Pour le distraire, je lui ai dit à la blague que je lui donnerais n’importe quoi qui puisse lui changer les idées. Je n’avais pas tenu compte de l’instinct d’éditeur, et il pointa du doigt le petit carnet bleu qui faisait renflement dans la poche intérieure de mon veston.

C’est ainsi qu’il publiera Celle d’avant, celle d’après, puis quatre autres livres (romans, nouvelles). Depuis ce jour, nous avons toujours été côte à côte dans les salons, et nous nous sommes entraidés dès que l’occasion s’est présentée.
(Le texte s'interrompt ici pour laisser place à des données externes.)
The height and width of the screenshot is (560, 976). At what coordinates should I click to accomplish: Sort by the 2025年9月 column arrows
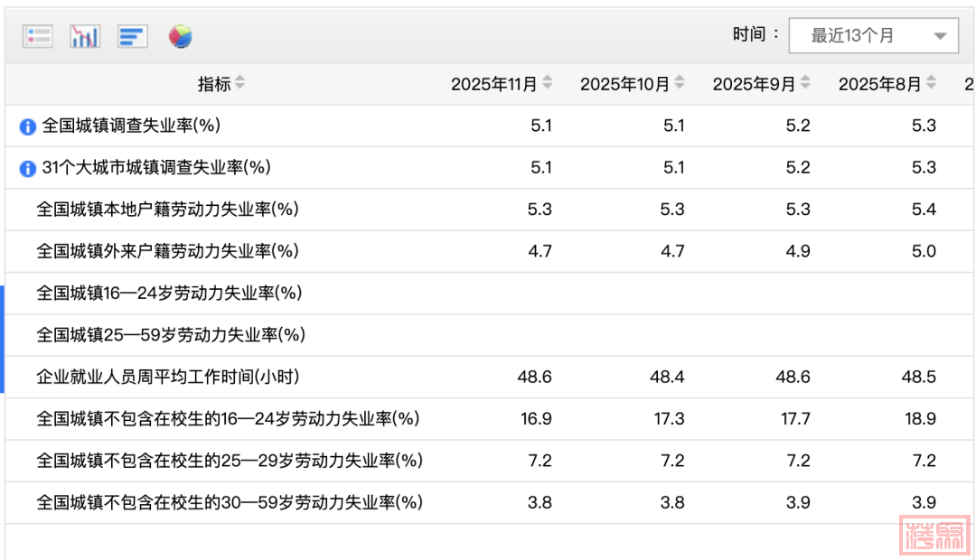805,84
Le destin aura voulu que mon cinquième ouvrage chez Lévesque éditeur soit aussi le dernier à paraître sous sa bienveillante autorité dans la collection Réverbération qu’il dirigeait. Le livre sera présenté au Salon du livre de Québec en avril. Éditeur moi-même (autrefois Éditions Logiques, maintenant Éditions de La Grenouillère), je sais que mes livres ne seraient pas ce qu’ils ont été sans lui. Merci Gaëtan, merci Lévesque éditeur, merci Jacques Richer, toujours au poste, et qui, plus que jamais, assure la permanence —comme l’annonçait Le Devoir, ce vendredi matin.